Doç. Dr. Osman MERT
Atatürk Üniversitesi
Kâzım Karabekir Eğitim Fakültesi Türkçe Eğitimi Bölümü
Erzurum / Türkiye
Doç. Dr.Murat YAKAR
Selçuk Üniversitesi
Mühendislik Fakültesi Harita Mühendisliği Bölümü
Konya / Türkiye
VALEH HACILAR’IN “QIPÇAQ ÇÖLÜ” ADLI ŞİİRİNİN KÜLTÜREL ÖGELER AÇISINDAN DEĞERLENDİRİLMESİ
ÖZET.
İnsan, sevgi, hayat, ölüm, sanat, sanatçı, tarih, coğrafya, vatan, millet, tabiat ve tabiat olayları, menkibevi olaylar … gibi konularla ilgili şiirler kaleme alan Valeh Hacılar’ın Türk kültürünü en yoğun işlediği eserlerinden biri de Qıpçaq Çölü adlı şiiridir.
Bu bildiride Türk kültürünü özümseyen, yaşayan ve eserleriyle bu kültürün gelecek nesillere aktarılmasına önemli ölçüde katkı sağlayan, Türk dünyasının en önemli şairlerinden Valeh Hacılar’ın Türk tarihine ait olayları, Türkler’in yaşadığı tarihî coğrafyayı, Türk boylarından Kıpçakları konu alan “Qıpçaq Çölü” adlı şiiri kültürel ögeler açısından incelenip değerlendirilmiştir.
Anahtar kelimeler: Valeh Hacılar, Qıpçaq Çölü, Kültürel ögeler, şiir
The Evaluation Of Cultural Elements Of Valeh Hacilar’s
“Qipcaq Çölü” Poem
The “Qıpçaq Çölü” is one of the most intensive work of Turkish Culture of Valeh Hacılar who wrote about human, love, life, dead, art, artist, history, geoghraphy, homeland, nation, nature and natural events, epic events… and this kind of poems.
In this article “Qıpcaq Çölü”, belongs to Valeh Hacılar who digested, lived Turkish culture and helped to transfer this culture to future genetations, that takes events of Turkish history, historical geography of Turkish people and the Qıpcaqs from Turkish tribes as a subject is examined and evaluated.
Key words: Valeh Hacılar, Qıpçaq Çölü, Cultural subjects, poem.
Giriş
Edebiyatın temel malzemesi dil ve kültürdür.

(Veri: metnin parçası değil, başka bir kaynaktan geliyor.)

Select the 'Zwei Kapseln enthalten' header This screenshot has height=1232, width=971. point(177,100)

Hiçbir edebî ürün yazıldığı kültürden, dilden, vücuda getirildiği dönemin sosyal şartlarından bağımsız değerlendirilemez. Edebiyat ürünlerinden olan ve dilin en üst düzeyde kullanılmasını gerektiren şiirler de ezberlenme, yaygın bir şekilde tekrar edilme, sözlü ve yazılı olarak gelecek nesillere aktarılma özellikleri itibarıyla kültür açısından son derece önemlidirler.

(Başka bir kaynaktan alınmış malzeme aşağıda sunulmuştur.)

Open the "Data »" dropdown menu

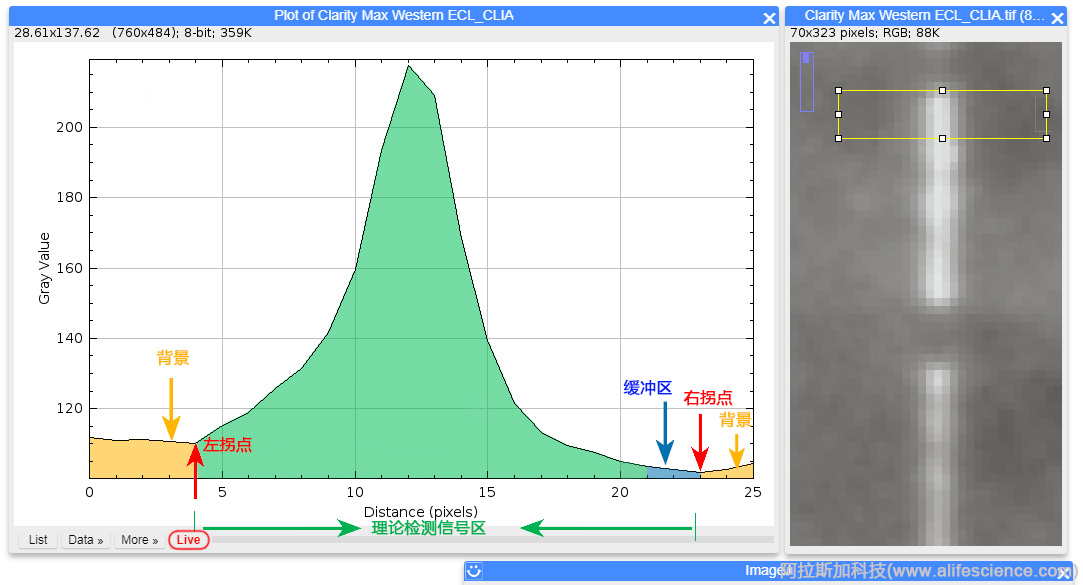coord(85,539)
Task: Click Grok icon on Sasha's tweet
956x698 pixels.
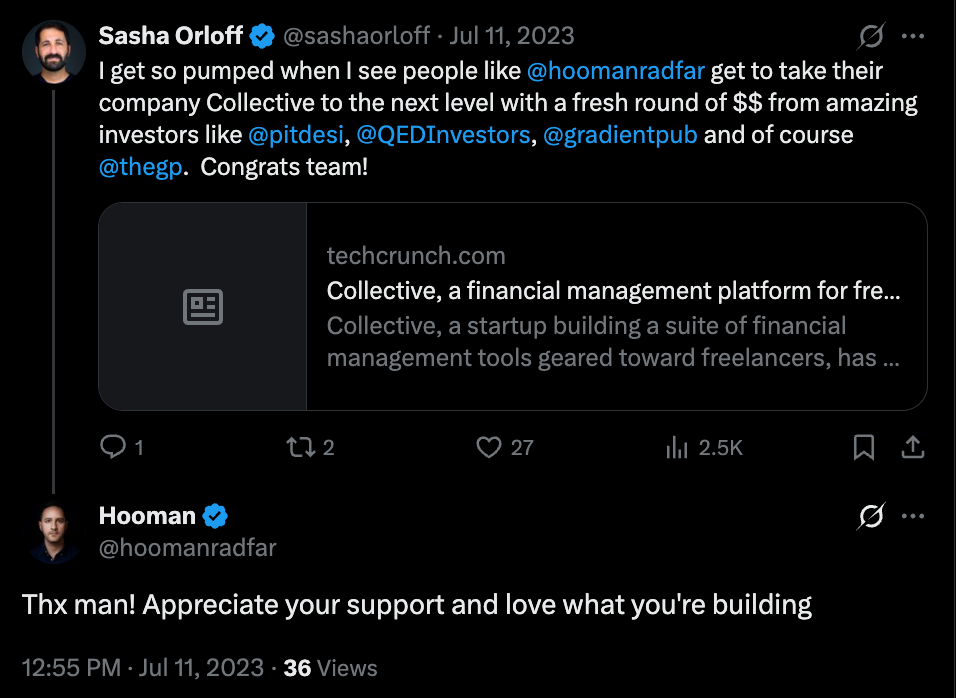Action: coord(871,37)
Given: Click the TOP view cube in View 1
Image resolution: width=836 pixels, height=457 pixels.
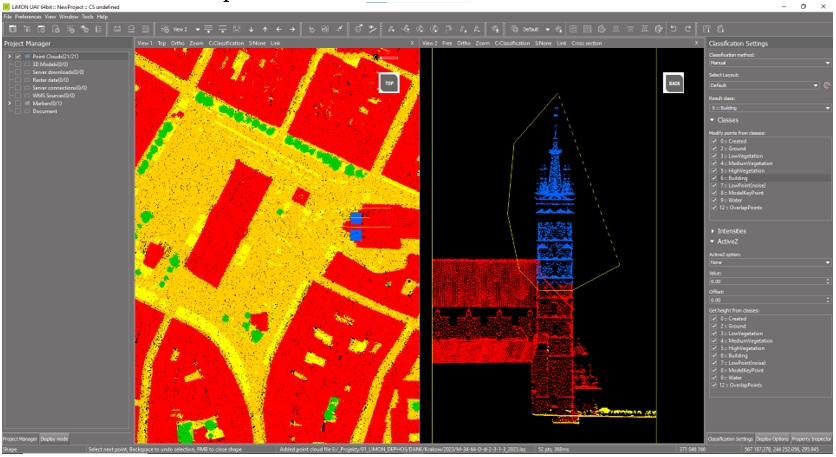Looking at the screenshot, I should 388,84.
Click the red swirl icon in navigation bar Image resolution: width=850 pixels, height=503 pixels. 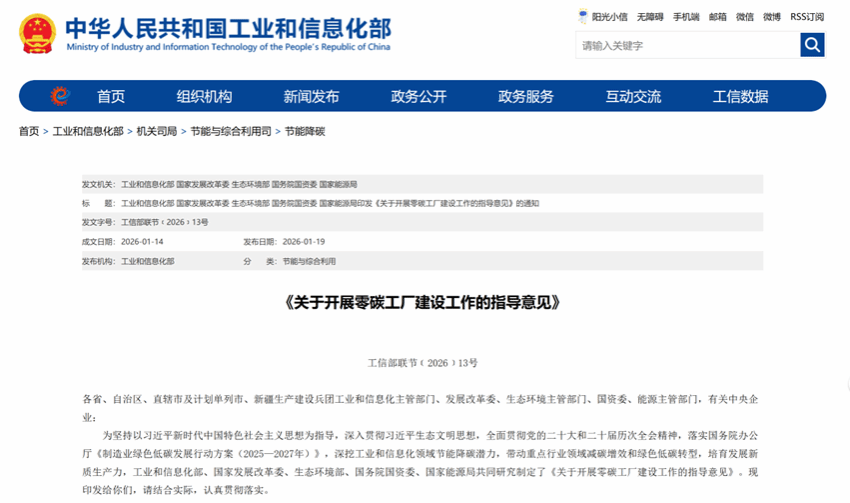[60, 96]
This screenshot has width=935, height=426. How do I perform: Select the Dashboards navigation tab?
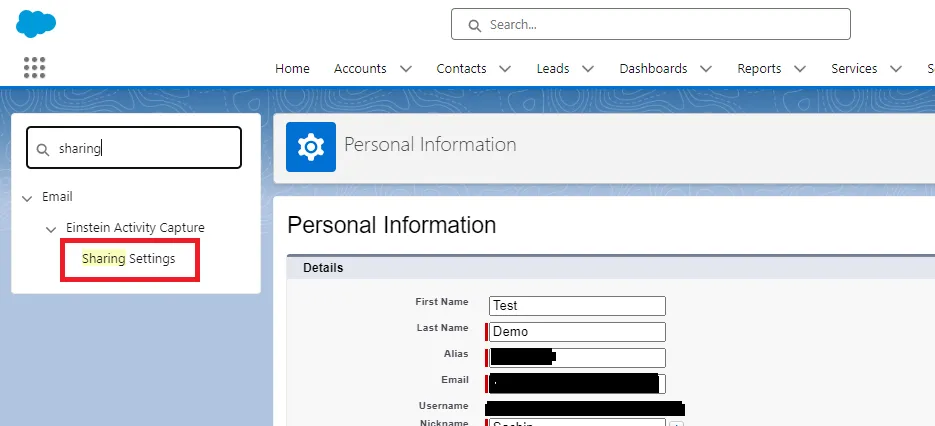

Yahya Kemal Beyatlı (1989, 48), konuyla ilgili olarak “Şiir kalpten geçen bir hadisenin lisan hâlinde tecelli edişi; hissin birdenbire lisan oluşu ve lisan hâlinde kalışıdır.” der.
Cahit Külebi “Şiir, insanın kendi anadili çalgısında söylenen bir türküdür.” der (Külebi, 1993, 13).
Cemal Süreya ise şiirle ilgili olarak “Şiir bir toplumdaki dâhiliğin en uç, en arı görünümüdür... Tarih, insan değişimlerinin ayıklayıcı bir öyküsüyse, şiir de bileşik bir anlatımıdır.” (Süreya, 2000, 301) der.
Başta Türklük bilimi olmak üzere eğitim, sanat gibi alanlarda da pek çok çalışmayı gerçekleştiren Valeh Hacılar da Dr. Semra Alyılmaz ile yaptığı bir söyleşide şiirle ilgili olarak şunları söyler: “Şiir az şeyle çok şey söyleme sanatıdır. Bazen bir kelimeye bir cümleye bir tarihi yüklemek mümkündür. Hem manzum olanın akılda kalması ezberlenmesi ve sonraki nesillere aktarılması daha kolaydır. Şiirler, maniler. türküler, destanlar ağızdan ağıza yayılıp her seviyedeki insana ulaşabiliyor. Kitabın makalenin bildirinin ise ulaşacağı kitle hem belli hem de sınırlıdır. Ben bu yüzden Türk tarihinde önemli gördüğüm hususları her seviyede okuyucunun dinleyicinin anlayabileceği bir dille ve üslupla şiirlerime konu ettim. Bazı şiirlerimde sanattan ziyade mesajı ön planda tuttum.”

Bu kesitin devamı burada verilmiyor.